Background. We aimed to identify the role of objective risk status and subjective risk beliefs in influenza vaccination decisions during the recent rationing of influenza vaccine.

Method. A random sample of 300 Americans, obtained through random-digit dialing, was interviewed regarding influenza vaccination practices and beliefs in September 2004 and again in March 2005.

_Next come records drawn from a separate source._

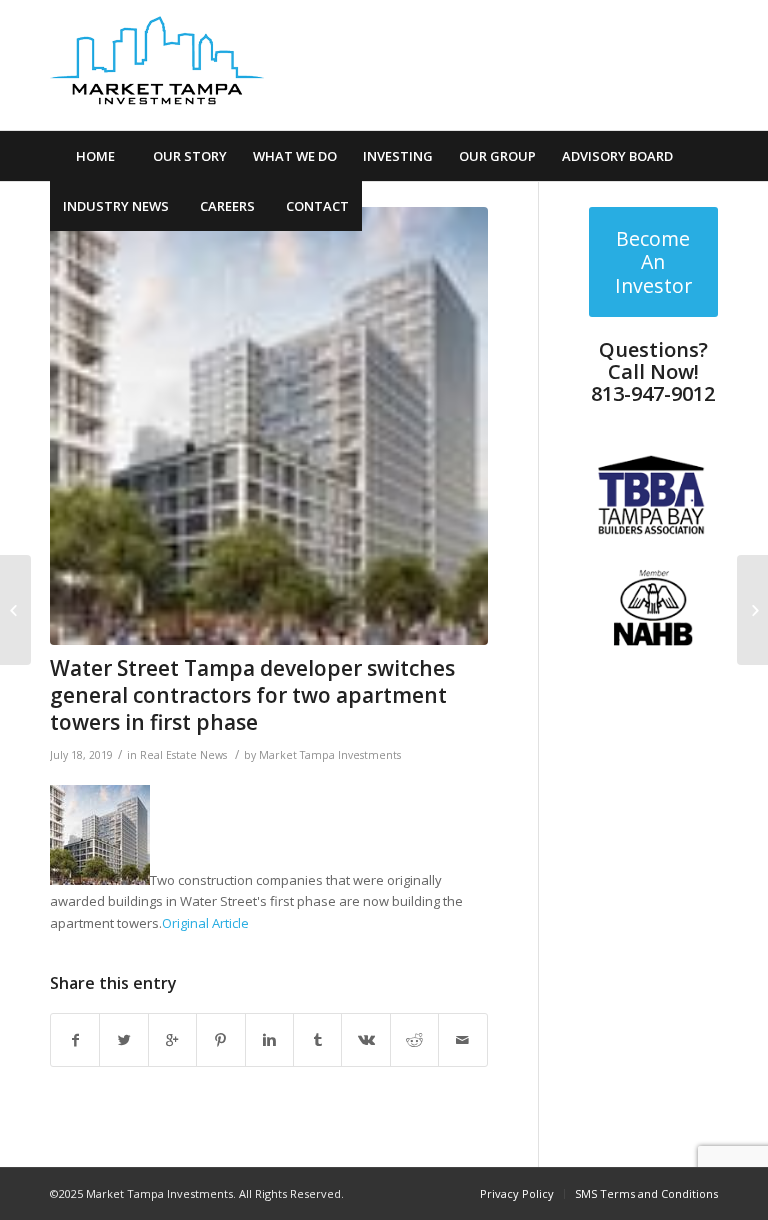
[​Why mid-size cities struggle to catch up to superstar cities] (752, 610)
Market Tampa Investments (330, 755)
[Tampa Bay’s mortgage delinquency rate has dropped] (15, 610)
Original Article (205, 923)
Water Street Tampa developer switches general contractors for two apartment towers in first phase (252, 695)
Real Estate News (183, 755)
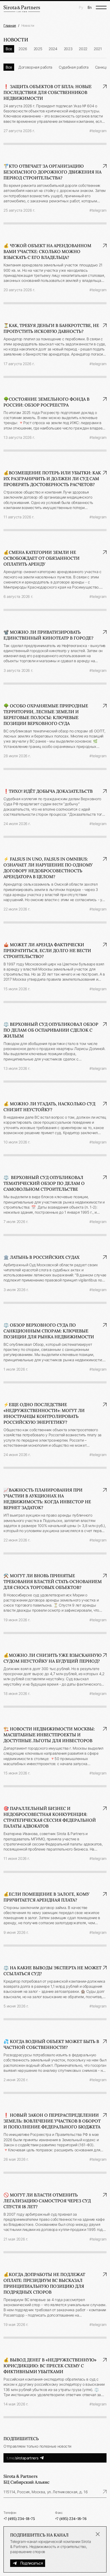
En (90, 7)
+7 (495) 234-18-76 (71, 2518)
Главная (9, 25)
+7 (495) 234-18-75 (19, 2518)
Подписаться (31, 2563)
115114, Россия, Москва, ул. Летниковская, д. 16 (45, 2492)
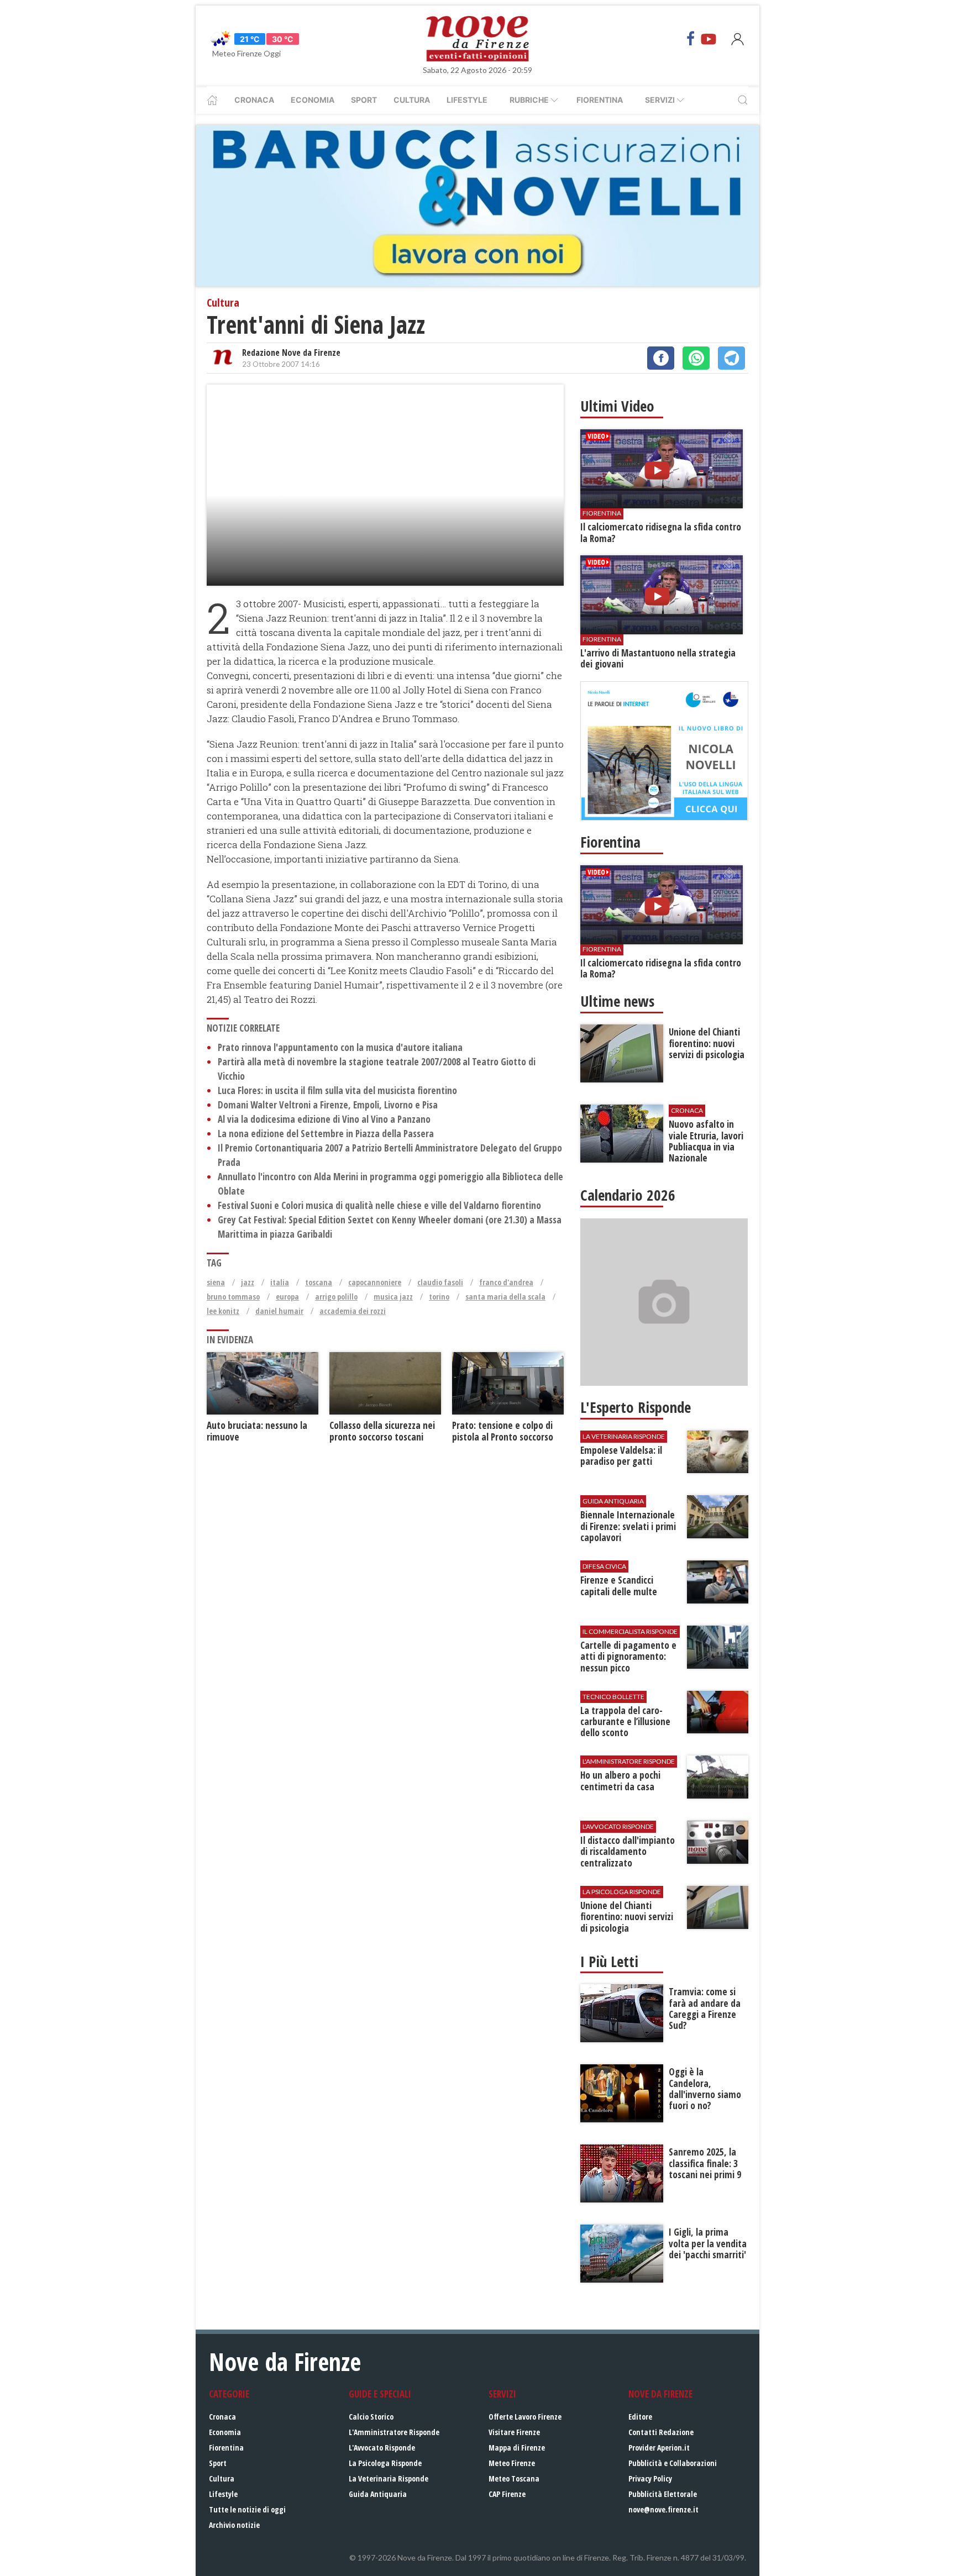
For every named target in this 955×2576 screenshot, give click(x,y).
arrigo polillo (336, 1296)
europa (287, 1296)
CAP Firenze (507, 2494)
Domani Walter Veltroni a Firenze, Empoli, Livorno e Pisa (328, 1104)
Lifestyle (467, 99)
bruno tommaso (233, 1296)
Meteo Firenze (512, 2463)
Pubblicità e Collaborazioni (672, 2463)
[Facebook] (691, 38)
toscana (318, 1282)
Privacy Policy (650, 2478)
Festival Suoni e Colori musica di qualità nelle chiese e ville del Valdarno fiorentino (379, 1205)
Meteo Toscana (514, 2478)
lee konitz (223, 1311)
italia (279, 1282)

Results. One-half of individuals at high risk of influenza did not know that they were at high risk and, therefore, were not vaccinated. Respondents at high objective risk were more likely to report having been vaccinated than respondents who were not at high objective risk (36% vs. 6%, respectively; odds ratio, 8.31; 95% confidence interval, 3.65–18.88). However, a more powerful predictor of self-reported vaccination was subjective risk (64% vs. 7%, respectively; odds ratio, 24.02; 95% confidence interval, 12.18–48.09). Subjective risk fully mediated the relationship between objective risk and vaccination. Other predictors of vaccination included physician recommendation, habit, prior vaccination intention, belief that the influenza vaccine is safe and effective, perceived likelihood of getting influenza, and trait neuroticism.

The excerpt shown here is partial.